Delarivier (sometimes spelt Delariviere, Delarivière or de la Rivière) Manley (1663 or c. 1670 – 24 July 1724) was an English author, playwright, and political pamphleteer. (Some outdated sources list her first name as Mary, but recent scholarship has demonstrated that to be an error; Mary was the name of one of her sisters, and she always referred to herself as Delarivier or Delia.)
Manley is sometimes referred to, with Aphra Behn and Eliza Haywood, as one of "the fair triumvirate of wit", which is a later attribution.
Much of what is known about Manley is rooted in her insertion of "Delia's story" in the New Atalantis (1709) and the Adventures of Rivella that she published as the biography of the author of the Atalantis with Edmund Curll in 1714. Curll added further details on the publication history behind the Rivella in the first posthumous edition of the quasi-fictional and not entirely-reliable autobiography in 1725.
Manley was probably born in Jersey, the third of six children of Sir Roger Manley, a royalist army officer and historian, and a woman from the Spanish Netherlands, who died when Delarivier was young. It seems that she and her sister, Cornelia, moved with their father to his various army postings.
After their father's death in 1687, the young women became wards of their cousin, John Manley (1654–1713), a Tory MP. John Manley had married a Cornish heiress and, later, bigamously, married Delarivier. They had a son in 1691, also named John. In January 1694 Manley left her husband and went to live with Barbara Villiers, the 1st Duchess of Cleveland, at one time the mistress of Charles II. She remained there only six months, at which time she was expelled by the duchess for allegedly flirting with her son. There is some indication that she may have been by then reconciled with her husband, for a time.
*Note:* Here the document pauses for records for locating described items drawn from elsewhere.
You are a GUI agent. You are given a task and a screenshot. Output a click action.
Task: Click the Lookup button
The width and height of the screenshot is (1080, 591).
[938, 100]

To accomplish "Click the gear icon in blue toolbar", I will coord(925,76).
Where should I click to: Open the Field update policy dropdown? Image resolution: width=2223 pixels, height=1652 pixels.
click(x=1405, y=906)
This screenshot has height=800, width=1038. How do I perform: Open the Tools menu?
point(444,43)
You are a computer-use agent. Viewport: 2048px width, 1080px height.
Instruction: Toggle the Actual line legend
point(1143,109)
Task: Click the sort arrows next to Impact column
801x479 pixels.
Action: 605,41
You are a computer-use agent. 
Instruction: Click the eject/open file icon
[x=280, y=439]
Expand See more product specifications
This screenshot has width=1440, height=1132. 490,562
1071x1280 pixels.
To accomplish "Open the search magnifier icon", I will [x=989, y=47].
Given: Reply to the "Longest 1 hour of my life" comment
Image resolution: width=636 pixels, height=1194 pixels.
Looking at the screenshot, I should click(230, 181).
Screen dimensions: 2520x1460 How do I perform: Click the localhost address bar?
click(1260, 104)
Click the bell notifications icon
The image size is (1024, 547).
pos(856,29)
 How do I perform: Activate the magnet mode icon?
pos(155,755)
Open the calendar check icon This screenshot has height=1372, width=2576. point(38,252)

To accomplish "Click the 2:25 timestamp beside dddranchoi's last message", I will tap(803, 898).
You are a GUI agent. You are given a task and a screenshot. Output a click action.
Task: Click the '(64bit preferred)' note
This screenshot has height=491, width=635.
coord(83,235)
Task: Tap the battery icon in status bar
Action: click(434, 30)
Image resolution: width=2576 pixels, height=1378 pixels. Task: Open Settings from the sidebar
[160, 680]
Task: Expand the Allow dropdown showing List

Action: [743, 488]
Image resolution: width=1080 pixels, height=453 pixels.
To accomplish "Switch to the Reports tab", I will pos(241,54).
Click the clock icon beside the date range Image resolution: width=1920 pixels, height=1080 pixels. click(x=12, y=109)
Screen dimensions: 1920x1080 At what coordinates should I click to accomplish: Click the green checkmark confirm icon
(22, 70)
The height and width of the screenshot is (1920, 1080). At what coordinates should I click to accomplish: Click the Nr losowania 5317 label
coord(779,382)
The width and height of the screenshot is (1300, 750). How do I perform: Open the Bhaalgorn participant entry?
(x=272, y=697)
From 1694 to 1696, Manley travelled extensively in England, principally in the southwest, and began her dramatic career. At this time she wrote her first play, a comedy, The Lost Lover, or, The Jealous Husband (1696) and the she-tragedy, The Royal Mischief (1696), which became the subject of ridicule and inspired the anonymous satirical play, The Female Wits. The satire mocked three female playwrights, including Manley, Catharine Trotter, and Mary Pix. Manley retired from the stage for ten years before returning with her 1707 play, Almyna, or, The Arabian Vow. Ten years later, Manley's Lucius, The First King of Britain, was staged.